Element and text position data

>> Begin

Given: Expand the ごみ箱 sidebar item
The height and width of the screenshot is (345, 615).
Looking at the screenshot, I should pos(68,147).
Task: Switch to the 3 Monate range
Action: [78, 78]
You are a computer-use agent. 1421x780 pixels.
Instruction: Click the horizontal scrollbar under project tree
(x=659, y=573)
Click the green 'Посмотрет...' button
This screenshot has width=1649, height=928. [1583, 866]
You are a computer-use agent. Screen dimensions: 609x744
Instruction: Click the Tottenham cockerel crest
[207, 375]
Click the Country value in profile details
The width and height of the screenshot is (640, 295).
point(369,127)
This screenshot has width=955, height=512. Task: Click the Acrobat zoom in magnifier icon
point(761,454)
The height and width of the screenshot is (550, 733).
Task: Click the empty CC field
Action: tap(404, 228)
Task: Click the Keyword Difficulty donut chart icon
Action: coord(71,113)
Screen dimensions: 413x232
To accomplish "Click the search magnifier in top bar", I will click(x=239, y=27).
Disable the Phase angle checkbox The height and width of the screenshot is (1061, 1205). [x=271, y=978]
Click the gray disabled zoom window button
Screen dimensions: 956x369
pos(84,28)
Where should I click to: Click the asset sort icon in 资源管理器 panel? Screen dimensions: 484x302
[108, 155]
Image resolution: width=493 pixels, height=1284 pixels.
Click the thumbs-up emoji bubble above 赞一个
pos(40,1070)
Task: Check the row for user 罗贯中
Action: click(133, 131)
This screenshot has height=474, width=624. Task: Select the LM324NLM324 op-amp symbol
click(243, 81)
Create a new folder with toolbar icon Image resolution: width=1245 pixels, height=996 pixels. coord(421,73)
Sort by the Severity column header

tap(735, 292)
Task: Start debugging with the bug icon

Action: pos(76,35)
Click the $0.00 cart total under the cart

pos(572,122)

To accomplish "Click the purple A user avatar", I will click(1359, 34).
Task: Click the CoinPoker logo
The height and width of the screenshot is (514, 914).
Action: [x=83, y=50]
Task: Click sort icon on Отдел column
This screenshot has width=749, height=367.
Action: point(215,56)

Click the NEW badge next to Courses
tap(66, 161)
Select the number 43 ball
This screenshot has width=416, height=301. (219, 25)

>> End

Set problem. Can you write out all of the rows above, word for word and unchanged?

Response to the exercise.
Given: Expand the ごみ箱 sidebar item
The height and width of the screenshot is (345, 615).
Looking at the screenshot, I should pos(68,147).
Task: Switch to the 3 Monate range
Action: [78, 78]
You are a computer-use agent. 1421x780 pixels.
Instruction: Click the horizontal scrollbar under project tree
(x=659, y=573)
Click the green 'Посмотрет...' button
This screenshot has width=1649, height=928. [1583, 866]
You are a computer-use agent. Screen dimensions: 609x744
Instruction: Click the Tottenham cockerel crest
[207, 375]
Click the Country value in profile details
The width and height of the screenshot is (640, 295).
point(369,127)
This screenshot has width=955, height=512. Task: Click the Acrobat zoom in magnifier icon
point(761,454)
The height and width of the screenshot is (550, 733).
Task: Click the empty CC field
Action: tap(404, 228)
Task: Click the Keyword Difficulty donut chart icon
Action: coord(71,113)
Screen dimensions: 413x232
To accomplish "Click the search magnifier in top bar", I will click(x=239, y=27).
Disable the Phase angle checkbox The height and width of the screenshot is (1061, 1205). [x=271, y=978]
Click the gray disabled zoom window button
Screen dimensions: 956x369
pos(84,28)
Where should I click to: Click the asset sort icon in 资源管理器 panel? Screen dimensions: 484x302
[108, 155]
Image resolution: width=493 pixels, height=1284 pixels.
Click the thumbs-up emoji bubble above 赞一个
pos(40,1070)
Task: Check the row for user 罗贯中
Action: click(133, 131)
This screenshot has height=474, width=624. Task: Select the LM324NLM324 op-amp symbol
click(243, 81)
Create a new folder with toolbar icon Image resolution: width=1245 pixels, height=996 pixels. coord(421,73)
Sort by the Severity column header

tap(735, 292)
Task: Start debugging with the bug icon

Action: pos(76,35)
Click the $0.00 cart total under the cart

pos(572,122)

To accomplish "Click the purple A user avatar", I will click(1359, 34).
Task: Click the CoinPoker logo
The height and width of the screenshot is (514, 914).
Action: [x=83, y=50]
Task: Click sort icon on Отдел column
This screenshot has width=749, height=367.
Action: point(215,56)

Click the NEW badge next to Courses
tap(66, 161)
Select the number 43 ball
This screenshot has width=416, height=301. (219, 25)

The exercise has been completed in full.